İyi iş kararları almanız, sadece hayatta kalıp günü kurtarmaya odaklanan mı yoksa sürdürülebilir bir büyümeye sahip olan bir şirket olabilieceğinizi belirler. Doğru kararları verme şansını en iyi şekilde yakalamak için etkili talep tahmini, cephaneliğinizde bulundurabileceğiniz en iyi araçtır.
Envanter seviyeleriniz için dolayısıyla da tüm şirketinizin geneli için talep tahminleri çok önemlidir.

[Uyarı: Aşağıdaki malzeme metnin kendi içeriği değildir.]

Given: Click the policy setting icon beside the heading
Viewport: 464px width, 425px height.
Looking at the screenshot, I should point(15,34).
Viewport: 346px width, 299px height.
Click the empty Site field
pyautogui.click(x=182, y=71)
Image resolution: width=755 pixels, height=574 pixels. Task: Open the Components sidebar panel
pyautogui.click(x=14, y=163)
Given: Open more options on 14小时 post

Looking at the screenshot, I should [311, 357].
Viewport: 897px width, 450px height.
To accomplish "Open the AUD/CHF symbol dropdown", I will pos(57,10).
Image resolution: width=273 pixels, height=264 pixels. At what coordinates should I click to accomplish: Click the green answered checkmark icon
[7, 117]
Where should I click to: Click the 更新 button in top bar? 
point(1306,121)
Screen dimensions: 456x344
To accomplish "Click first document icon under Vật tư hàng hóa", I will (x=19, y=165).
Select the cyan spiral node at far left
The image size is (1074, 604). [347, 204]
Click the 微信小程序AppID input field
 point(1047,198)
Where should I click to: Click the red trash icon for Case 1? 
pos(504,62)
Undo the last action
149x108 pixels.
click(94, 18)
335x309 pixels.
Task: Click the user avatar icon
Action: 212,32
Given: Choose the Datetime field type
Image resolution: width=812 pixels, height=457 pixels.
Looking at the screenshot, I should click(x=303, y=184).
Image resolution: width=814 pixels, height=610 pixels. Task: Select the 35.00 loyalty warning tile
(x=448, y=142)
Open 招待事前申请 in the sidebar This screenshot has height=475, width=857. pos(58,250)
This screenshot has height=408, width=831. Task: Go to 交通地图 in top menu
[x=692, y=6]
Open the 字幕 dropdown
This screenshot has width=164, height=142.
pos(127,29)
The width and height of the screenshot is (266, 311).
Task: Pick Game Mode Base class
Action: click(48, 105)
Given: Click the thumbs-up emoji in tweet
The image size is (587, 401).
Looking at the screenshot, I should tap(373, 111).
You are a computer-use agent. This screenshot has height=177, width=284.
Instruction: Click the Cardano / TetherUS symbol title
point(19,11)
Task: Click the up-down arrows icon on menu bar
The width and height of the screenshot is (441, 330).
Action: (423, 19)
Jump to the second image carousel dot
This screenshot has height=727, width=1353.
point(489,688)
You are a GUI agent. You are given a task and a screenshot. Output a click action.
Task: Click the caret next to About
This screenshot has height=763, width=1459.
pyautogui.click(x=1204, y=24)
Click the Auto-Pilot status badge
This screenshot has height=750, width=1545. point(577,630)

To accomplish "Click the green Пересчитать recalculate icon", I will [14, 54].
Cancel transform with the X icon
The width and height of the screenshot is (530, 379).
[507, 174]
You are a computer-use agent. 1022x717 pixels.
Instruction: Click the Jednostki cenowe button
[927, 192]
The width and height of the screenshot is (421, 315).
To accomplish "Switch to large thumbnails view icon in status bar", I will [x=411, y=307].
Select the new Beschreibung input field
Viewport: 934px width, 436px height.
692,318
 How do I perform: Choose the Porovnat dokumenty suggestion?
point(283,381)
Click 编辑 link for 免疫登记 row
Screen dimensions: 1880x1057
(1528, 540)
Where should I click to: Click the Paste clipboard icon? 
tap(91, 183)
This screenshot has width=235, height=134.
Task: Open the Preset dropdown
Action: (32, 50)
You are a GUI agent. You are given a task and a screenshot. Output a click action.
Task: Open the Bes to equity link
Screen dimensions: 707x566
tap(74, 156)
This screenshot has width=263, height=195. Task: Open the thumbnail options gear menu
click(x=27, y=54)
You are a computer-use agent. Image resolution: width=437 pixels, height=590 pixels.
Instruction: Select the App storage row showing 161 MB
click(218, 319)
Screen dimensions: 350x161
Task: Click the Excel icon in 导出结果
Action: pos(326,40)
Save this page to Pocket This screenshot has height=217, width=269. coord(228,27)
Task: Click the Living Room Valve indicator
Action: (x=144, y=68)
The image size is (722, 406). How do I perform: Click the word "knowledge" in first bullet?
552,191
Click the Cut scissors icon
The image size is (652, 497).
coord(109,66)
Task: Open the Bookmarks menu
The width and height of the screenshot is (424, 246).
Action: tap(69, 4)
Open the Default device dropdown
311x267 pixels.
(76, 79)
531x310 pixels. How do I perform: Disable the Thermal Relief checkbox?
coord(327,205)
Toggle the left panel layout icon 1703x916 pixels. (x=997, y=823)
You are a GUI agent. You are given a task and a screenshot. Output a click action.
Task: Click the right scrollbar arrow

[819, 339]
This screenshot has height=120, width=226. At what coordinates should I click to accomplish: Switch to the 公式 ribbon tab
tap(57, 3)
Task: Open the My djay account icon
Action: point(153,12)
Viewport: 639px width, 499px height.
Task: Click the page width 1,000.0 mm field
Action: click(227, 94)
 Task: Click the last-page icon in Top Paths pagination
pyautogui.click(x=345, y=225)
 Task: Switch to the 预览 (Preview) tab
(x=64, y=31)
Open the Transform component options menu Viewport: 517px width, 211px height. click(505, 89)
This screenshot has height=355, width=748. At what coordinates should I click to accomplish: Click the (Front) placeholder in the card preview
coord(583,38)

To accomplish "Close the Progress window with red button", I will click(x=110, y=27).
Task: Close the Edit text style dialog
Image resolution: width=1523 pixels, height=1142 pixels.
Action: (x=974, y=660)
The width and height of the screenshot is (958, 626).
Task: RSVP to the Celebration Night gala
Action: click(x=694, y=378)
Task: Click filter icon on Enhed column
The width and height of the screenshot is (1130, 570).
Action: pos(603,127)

Talep tahminleri, yıllık bütçelerin belirlenmesinden vergi planlamasına kadar her şeyin temelini oluşturur.
Talep tahmini nedir?
Tahmin, farklı ekipler için farklı anlamlara gelebilir.
Bununla birlikte, “talep tahmini” hakkında konuştuğumuzda, bir ürün veya kategori için gelecekteki talebi tahmin etme yönteminden bahsediyoruz. Dolayısıyla bu, daha geniş kapsamlı talep planlama ve S&OP sürecinizin kritik bir parçasıdır.
Doğru bir talep tahmini oluşturmak için geçmiş verileri, piyasa eğilimlerini ve elinizdeki diğer tüm göstergeleri analiz ederek tahminlerinizi mümkün olduğunca bilgiye dayalı hale getirmeniz gerekir.
Bu tahminlerin amacı daha iyi kararlar almaktır. Sipariş miktarları, üretim, fiyatlandırma ve pazarlama ile ilgili kararlar. Ancak liste uzayıp gidebilir…
A ürününden “çok” ihtiyacınız olacağını tahmin etmenin bir faydası yoktur. Gerçek sayıya mümkün olduğunca yakın bir tahmine ihtiyacınız vardır.
Bunu yapmak, aşırı stoklama, stok kesintileri ve gevşek üretim programlarından kaçınabileceğiniz anlamına gelecektir.
Ve müşterinizin bir numara olduğu bir dünyada, şirket içi çabalarınızı onların talepleriyle uyumlu hale getirmemek riskli bir iştir.
Hangi talep tahmin yöntemleri vardır?
Talep tahmini, şirketler için stokların, kaynakların ve üretim stratejilerinin planlanması ve yönetilmesinde çok önemlidir. Talebi tahmin etmek için kullanılan çeşitli yöntemler şunlardır:
Nitel yöntemler
Bu yöntemler talebi tahmin etmek için deneyimlere, görüşlere ve uzman yargılarına dayanır. Bunlar şunları içerir:
Pazar anketleri
Tüketici tercihlerini anlamak için anketler yoluyla veri toplamak.
Uzman paneli
Gelecekteki talebi tartışmak ve tahmin etmek için pazar deneyimi olan bireyleri bir araya getirir.
Delphi yöntemi
Tahminler üzerinde fikir birliğine varmak için bir grup uzmanın anketleri yinelemeli ve anonim olarak yanıtlamasını kullanır.
Kantitatif yöntemler
Gelecekteki talebi tahmin etmek için geçmiş sayısal verilere dayanır. Bu yöntemlerden bazıları şunlardır:
Zaman serisi yöntemi
Gelecekteki talebi tahmin etmek için geçmiş verilerdeki kalıpları ve eğilimleri analiz eder.
Regresyon modelleri
Talebi zaman, fiyat, reklam gibi değişkenlerle ilişkilendirir.
Üstel düzeltme modelleri
Gelecekteki talebi tahmin etmek için geçmiş verilerin ağırlıklı ortalamalarını kullanır ve son verilere daha fazla ağırlık verir.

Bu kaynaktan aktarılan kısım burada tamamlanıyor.